New Sadness, Old Sadness

One of my favourite authors always tells this story about her growing up years and how they were shaped her her old-world grandmother and her diplomat, new-world mother. I’ve heard her say this story so many times in the past 8 years that I started to get sick of it because wasn’t there anything else? Now that I think about it, maybe some people say the same stories over and over again because they become the points of loci of their lives. All the circles they make no, matter where they go, stem from the centre of that locus. Their lives diverge outward from those of-repeated stories and events. Our lives diverge outward from those stories or events.

When I write about some of the saddest things I feel on this blog, and people message me to say it was very beautiful, what do you think it means? Does my sadness become a thing to adorn and admire rather than a thing to tend and heal? Over and over, I have started to recall the times I found refuge in the book Letters to a Young Poet by Rainer Maria Rilke. I have not read his poetry. I have been to his homeland in Austria. I have quoted him in Instagram captions. Until I Googled his picture for this post, I had no idea what he looked like. But his collection of letters made a huge impact on my life, possibly saved me. This was over 3 years ago when I didn’t understand my own sadness, it wasn’t forming a shape that I could reconcile with everything I knew back then. I chanced upon this book that is a collection of letters he wrote to an aspiring poet who used to correspond with Rilke for critique on his unpublished poems. Instead, Rilke ended up critiquing the ways of living and thinking and feeling thereby leaving us with some of the most beautiful letters I’ve ever read. I don’t remember who gave the book to me, but reading it helped me make sense of all the non-sense in my life. I have quoted from it often and with abandon. The letters told me things I couldn’t tell myself and they didn’t admire my sadness from afar calling it a pretty thing or a beautiful shape. It tended to my wounds and said I must sit down and it held my hand for a little while until I was okay to try again.

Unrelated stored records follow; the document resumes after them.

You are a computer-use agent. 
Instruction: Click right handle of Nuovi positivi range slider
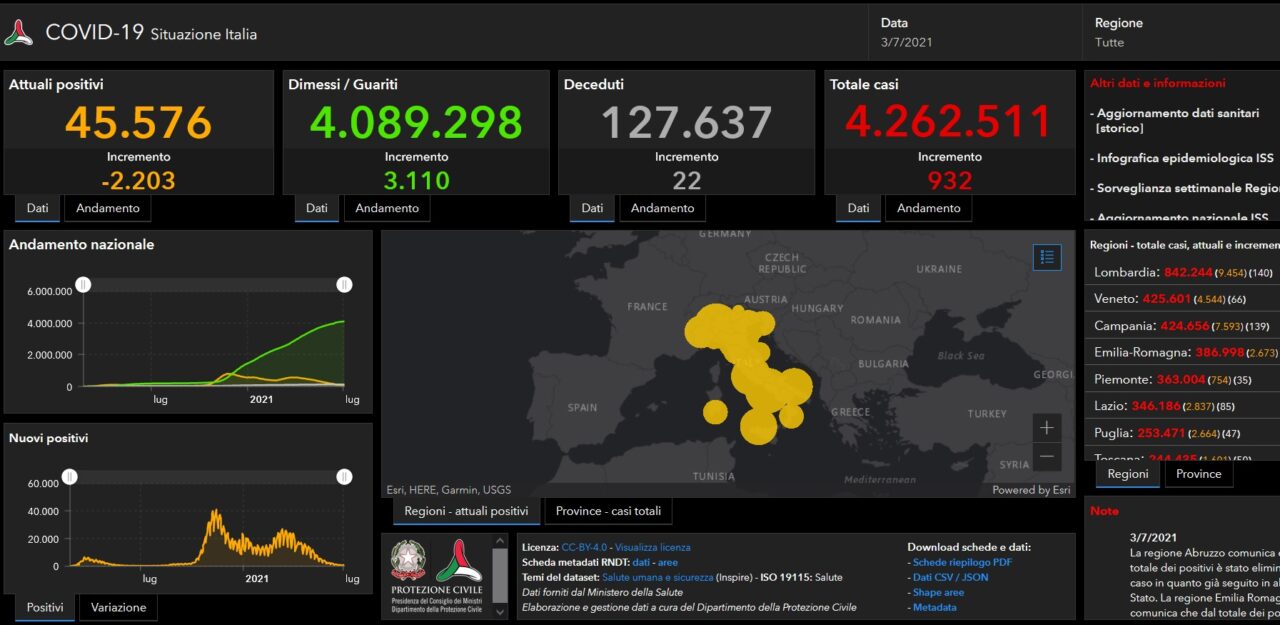point(344,477)
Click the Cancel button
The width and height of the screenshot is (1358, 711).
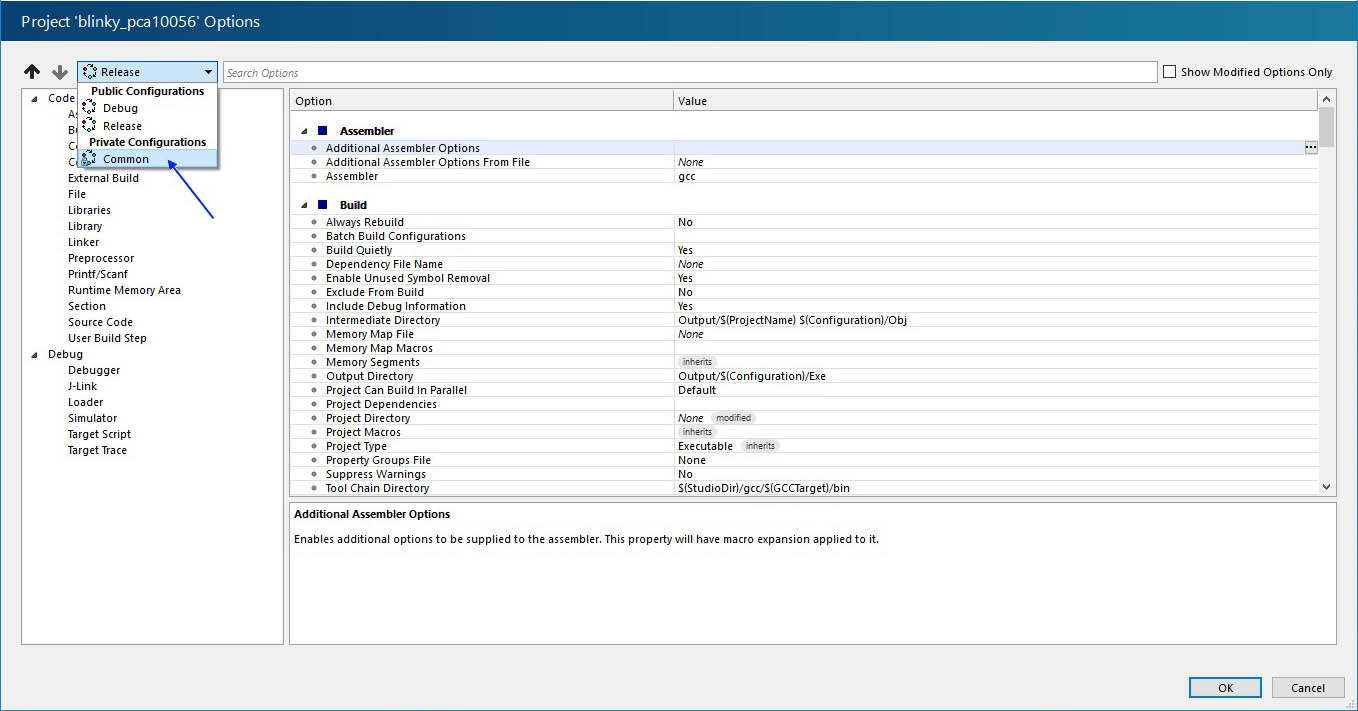[x=1307, y=687]
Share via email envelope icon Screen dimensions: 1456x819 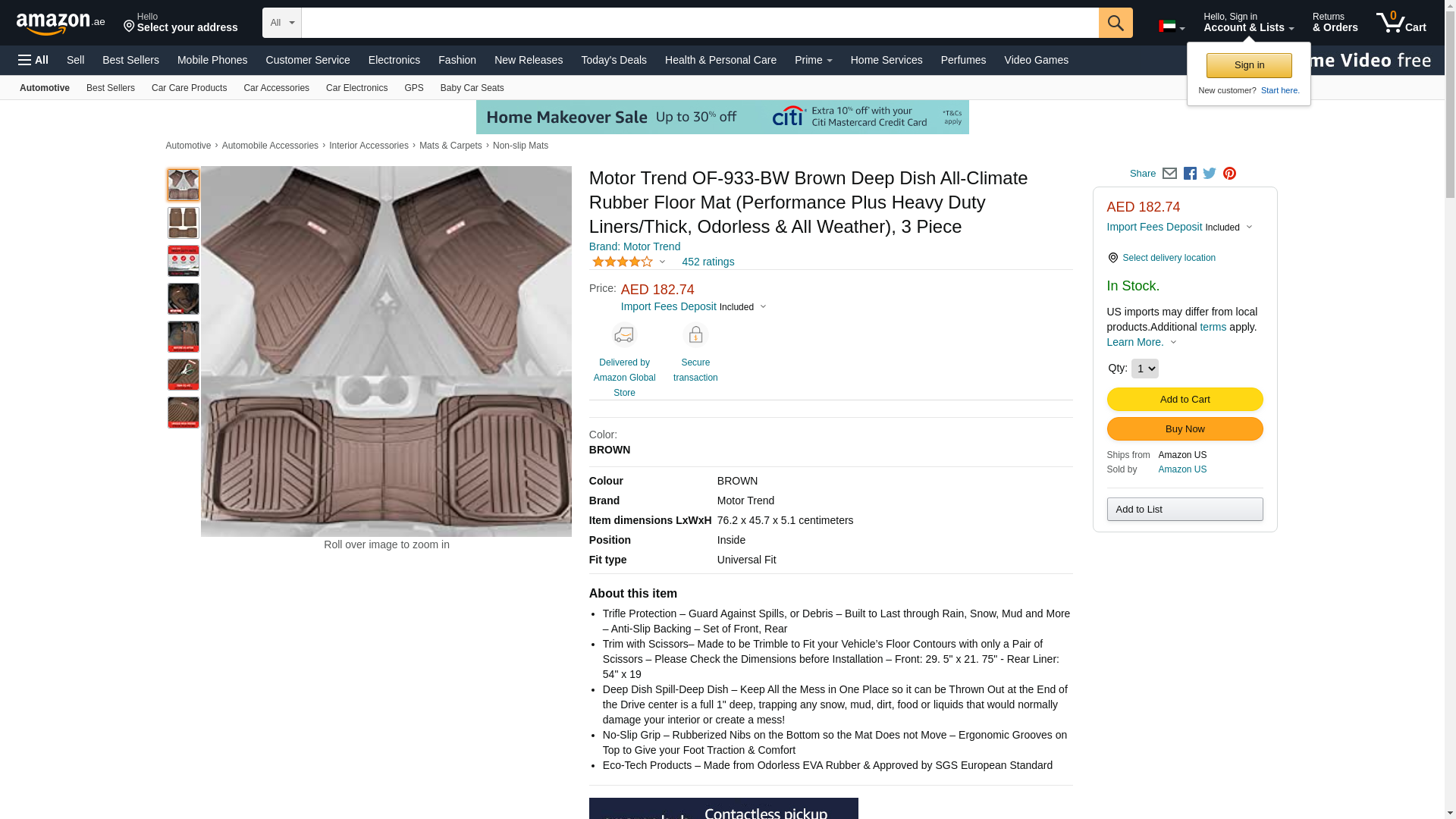tap(1169, 174)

“Have patience with everything that remains unsolved in your heart. Try to love the questions themselves, like locked rooms and like books written in a foreign language. Do not now look for the answers. They cannot now be given to you because you could not live them. It is a question of experiencing everything. At present you need to live the question. Perhaps you will gradually, without even noticing it, find yourself experiencing the answer, some distant day.”

– Letters to a Young Poet, Rainer Maria Rilke

I find that that’s what happens most of the time. You need to acknowledge your feelings and sit with it until you’re okay to try again. Moreover, you need someone to acknowledge your feelings and to sit with you. I used to find a water body and sit near it staring into the great unknown. It used to be a sort of happenstance of spending time in each others’ company. The water body and me. The first step to healing is to sit down with the wound and gather courage that you will need to walk along the way. The second step is to tend to it. At some point you can also remark at the beauty of sadness that is pinched into the skies making it red and pink and blue. Is that how we make our peace with sadness, by complimenting it? By telling it that it looks beautiful?

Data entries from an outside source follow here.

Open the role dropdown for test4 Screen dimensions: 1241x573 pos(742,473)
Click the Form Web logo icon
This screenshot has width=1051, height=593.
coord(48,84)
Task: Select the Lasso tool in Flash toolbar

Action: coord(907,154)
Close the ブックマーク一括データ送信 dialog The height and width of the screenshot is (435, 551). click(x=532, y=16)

I have been having wonderful dreams for a few days. In every dream, I am taken care of. I am kind to myself, someone is actively caring for me, a huge wave of goodness swoops me over, and I find myself feeling safe. Maybe these dreams are a result of the active language clean-up I’ve been doing for myself. I tell myself the words no one tells me. When I have done something well, I tell myself I am proud of her. When I am sad, I tell myself I can take care of her. I have realised that I have to be my own guardian. Instagram has taught me that this is called ‘re-parenting your inner child’. It also may have something to do with the meditation courses Boy egged me to undertake because of my anxiety and generally shoddy mental make-up. Or it could be my mind playing tricks on me because that’s what minds are for. Today, I was telling myself that I will fill up all the cracks of my sadness with something shiny. Then, I realised, there’s no need to commodify our wounds, turn them into broken pottery and fill them with shiny gold. Our sadness isn’t here to be dolled up. It is here to be felt and it is up to us, how to feel it.

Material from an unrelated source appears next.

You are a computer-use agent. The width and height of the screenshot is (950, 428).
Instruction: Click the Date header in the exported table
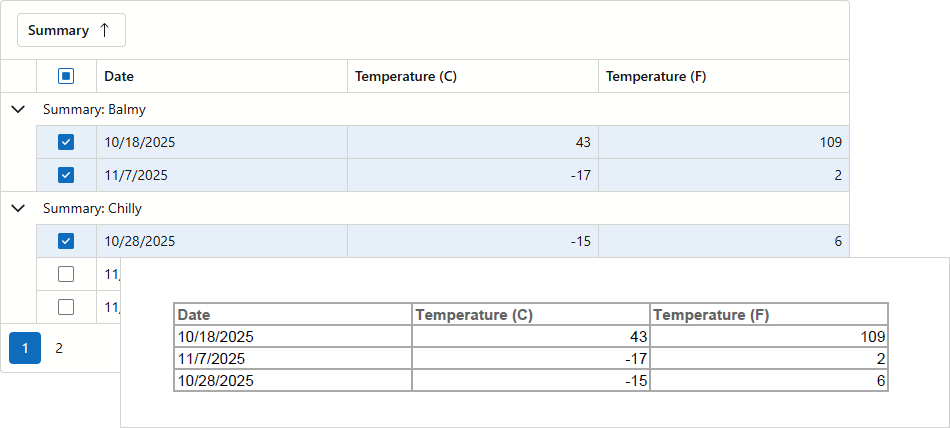(194, 315)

“So don’t be frightened, dear friend, if a sadness confronts you larger than any you have ever known, casting its shadow over all you do. You must think that something is happening within you, and remember that life has not forgotten you; it holds you in its hand and will not let you fall. Why would you want to exclude from your life any uneasiness, any pain, any depression, since you don’t know what work they are accomplishing within you?”